_TASK REQUIREMENTS_
Below are records; output all of them exactly.

_ENTRIES SHOWN_
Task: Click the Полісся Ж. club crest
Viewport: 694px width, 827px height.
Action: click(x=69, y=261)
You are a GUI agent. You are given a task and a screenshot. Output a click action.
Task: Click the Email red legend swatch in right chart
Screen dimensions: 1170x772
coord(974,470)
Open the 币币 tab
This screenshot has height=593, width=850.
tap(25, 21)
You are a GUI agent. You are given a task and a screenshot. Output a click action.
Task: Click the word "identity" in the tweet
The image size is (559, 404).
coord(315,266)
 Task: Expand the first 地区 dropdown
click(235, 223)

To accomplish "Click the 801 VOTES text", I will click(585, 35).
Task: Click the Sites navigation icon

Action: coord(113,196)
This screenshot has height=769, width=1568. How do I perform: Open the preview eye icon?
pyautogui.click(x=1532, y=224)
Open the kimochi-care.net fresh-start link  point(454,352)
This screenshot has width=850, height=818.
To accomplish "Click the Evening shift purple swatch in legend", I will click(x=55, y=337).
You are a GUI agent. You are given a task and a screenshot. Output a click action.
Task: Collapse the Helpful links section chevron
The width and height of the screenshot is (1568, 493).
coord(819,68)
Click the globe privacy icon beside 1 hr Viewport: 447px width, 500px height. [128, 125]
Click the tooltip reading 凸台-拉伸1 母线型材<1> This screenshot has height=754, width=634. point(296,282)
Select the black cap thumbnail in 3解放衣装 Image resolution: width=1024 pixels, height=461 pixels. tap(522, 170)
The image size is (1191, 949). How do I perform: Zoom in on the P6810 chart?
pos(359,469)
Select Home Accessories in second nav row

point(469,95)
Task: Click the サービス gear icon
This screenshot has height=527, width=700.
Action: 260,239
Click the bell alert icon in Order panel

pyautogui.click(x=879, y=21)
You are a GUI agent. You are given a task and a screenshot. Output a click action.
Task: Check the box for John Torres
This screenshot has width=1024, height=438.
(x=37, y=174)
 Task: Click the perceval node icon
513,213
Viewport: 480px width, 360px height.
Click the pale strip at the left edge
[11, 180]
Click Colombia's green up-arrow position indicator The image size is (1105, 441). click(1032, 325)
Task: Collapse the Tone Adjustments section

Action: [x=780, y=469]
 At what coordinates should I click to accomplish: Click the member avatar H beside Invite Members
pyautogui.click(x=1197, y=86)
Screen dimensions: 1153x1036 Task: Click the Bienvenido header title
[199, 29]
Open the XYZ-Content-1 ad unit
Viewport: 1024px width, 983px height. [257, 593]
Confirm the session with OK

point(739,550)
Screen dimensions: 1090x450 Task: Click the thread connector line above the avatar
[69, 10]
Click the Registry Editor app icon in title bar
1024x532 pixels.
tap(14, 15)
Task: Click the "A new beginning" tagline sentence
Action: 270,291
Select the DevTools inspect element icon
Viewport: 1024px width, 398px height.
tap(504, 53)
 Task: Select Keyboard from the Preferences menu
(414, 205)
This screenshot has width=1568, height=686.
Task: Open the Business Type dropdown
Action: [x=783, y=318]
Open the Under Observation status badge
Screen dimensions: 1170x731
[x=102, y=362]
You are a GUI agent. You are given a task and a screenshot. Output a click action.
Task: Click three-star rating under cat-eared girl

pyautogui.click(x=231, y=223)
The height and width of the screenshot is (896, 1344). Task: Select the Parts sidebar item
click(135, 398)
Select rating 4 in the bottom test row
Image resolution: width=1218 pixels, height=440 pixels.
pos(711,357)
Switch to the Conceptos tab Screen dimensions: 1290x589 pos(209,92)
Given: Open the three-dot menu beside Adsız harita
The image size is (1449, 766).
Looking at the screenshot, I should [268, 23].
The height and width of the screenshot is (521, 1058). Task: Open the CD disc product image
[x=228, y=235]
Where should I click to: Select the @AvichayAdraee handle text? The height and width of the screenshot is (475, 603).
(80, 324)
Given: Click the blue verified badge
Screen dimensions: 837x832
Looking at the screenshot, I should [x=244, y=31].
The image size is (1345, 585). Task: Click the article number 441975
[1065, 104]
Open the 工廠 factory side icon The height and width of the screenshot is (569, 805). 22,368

_SOLUTION TO THE EXERCISE_
Task: Click the Полісся Ж. club crest
Viewport: 694px width, 827px height.
Action: click(x=69, y=261)
You are a GUI agent. You are given a task and a screenshot. Output a click action.
Task: Click the Email red legend swatch in right chart
Screen dimensions: 1170x772
coord(974,470)
Open the 币币 tab
This screenshot has height=593, width=850.
tap(25, 21)
You are a GUI agent. You are given a task and a screenshot. Output a click action.
Task: Click the word "identity" in the tweet
The image size is (559, 404).
coord(315,266)
 Task: Expand the first 地区 dropdown
click(235, 223)

To accomplish "Click the 801 VOTES text", I will click(585, 35).
Task: Click the Sites navigation icon

Action: coord(113,196)
This screenshot has height=769, width=1568. How do I perform: Open the preview eye icon?
pyautogui.click(x=1532, y=224)
Open the kimochi-care.net fresh-start link  point(454,352)
This screenshot has width=850, height=818.
To accomplish "Click the Evening shift purple swatch in legend", I will click(x=55, y=337).
You are a GUI agent. You are given a task and a screenshot. Output a click action.
Task: Collapse the Helpful links section chevron
The width and height of the screenshot is (1568, 493).
coord(819,68)
Click the globe privacy icon beside 1 hr Viewport: 447px width, 500px height. [128, 125]
Click the tooltip reading 凸台-拉伸1 母线型材<1> This screenshot has height=754, width=634. point(296,282)
Select the black cap thumbnail in 3解放衣装 Image resolution: width=1024 pixels, height=461 pixels. tap(522, 170)
The image size is (1191, 949). How do I perform: Zoom in on the P6810 chart?
pos(359,469)
Select Home Accessories in second nav row

point(469,95)
Task: Click the サービス gear icon
This screenshot has height=527, width=700.
Action: 260,239
Click the bell alert icon in Order panel

pyautogui.click(x=879, y=21)
You are a GUI agent. You are given a task and a screenshot. Output a click action.
Task: Check the box for John Torres
This screenshot has width=1024, height=438.
(x=37, y=174)
 Task: Click the perceval node icon
513,213
Viewport: 480px width, 360px height.
Click the pale strip at the left edge
[11, 180]
Click Colombia's green up-arrow position indicator The image size is (1105, 441). click(1032, 325)
Task: Collapse the Tone Adjustments section

Action: [x=780, y=469]
 At what coordinates should I click to accomplish: Click the member avatar H beside Invite Members
pyautogui.click(x=1197, y=86)
Screen dimensions: 1153x1036 Task: Click the Bienvenido header title
[199, 29]
Open the XYZ-Content-1 ad unit
Viewport: 1024px width, 983px height. [257, 593]
Confirm the session with OK

point(739,550)
Screen dimensions: 1090x450 Task: Click the thread connector line above the avatar
[69, 10]
Click the Registry Editor app icon in title bar
1024x532 pixels.
tap(14, 15)
Task: Click the "A new beginning" tagline sentence
Action: 270,291
Select the DevTools inspect element icon
Viewport: 1024px width, 398px height.
tap(504, 53)
 Task: Select Keyboard from the Preferences menu
(414, 205)
This screenshot has width=1568, height=686.
Task: Open the Business Type dropdown
Action: [x=783, y=318]
Open the Under Observation status badge
Screen dimensions: 1170x731
[x=102, y=362]
You are a GUI agent. You are given a task and a screenshot. Output a click action.
Task: Click three-star rating under cat-eared girl

pyautogui.click(x=231, y=223)
The height and width of the screenshot is (896, 1344). Task: Select the Parts sidebar item
click(135, 398)
Select rating 4 in the bottom test row
Image resolution: width=1218 pixels, height=440 pixels.
pos(711,357)
Switch to the Conceptos tab Screen dimensions: 1290x589 pos(209,92)
Given: Open the three-dot menu beside Adsız harita
The image size is (1449, 766).
Looking at the screenshot, I should [268, 23].
The height and width of the screenshot is (521, 1058). Task: Open the CD disc product image
[x=228, y=235]
Where should I click to: Select the @AvichayAdraee handle text? The height and width of the screenshot is (475, 603).
(80, 324)
Given: Click the blue verified badge
Screen dimensions: 837x832
Looking at the screenshot, I should [x=244, y=31].
The image size is (1345, 585). Task: Click the article number 441975
[1065, 104]
Open the 工廠 factory side icon The height and width of the screenshot is (569, 805). 22,368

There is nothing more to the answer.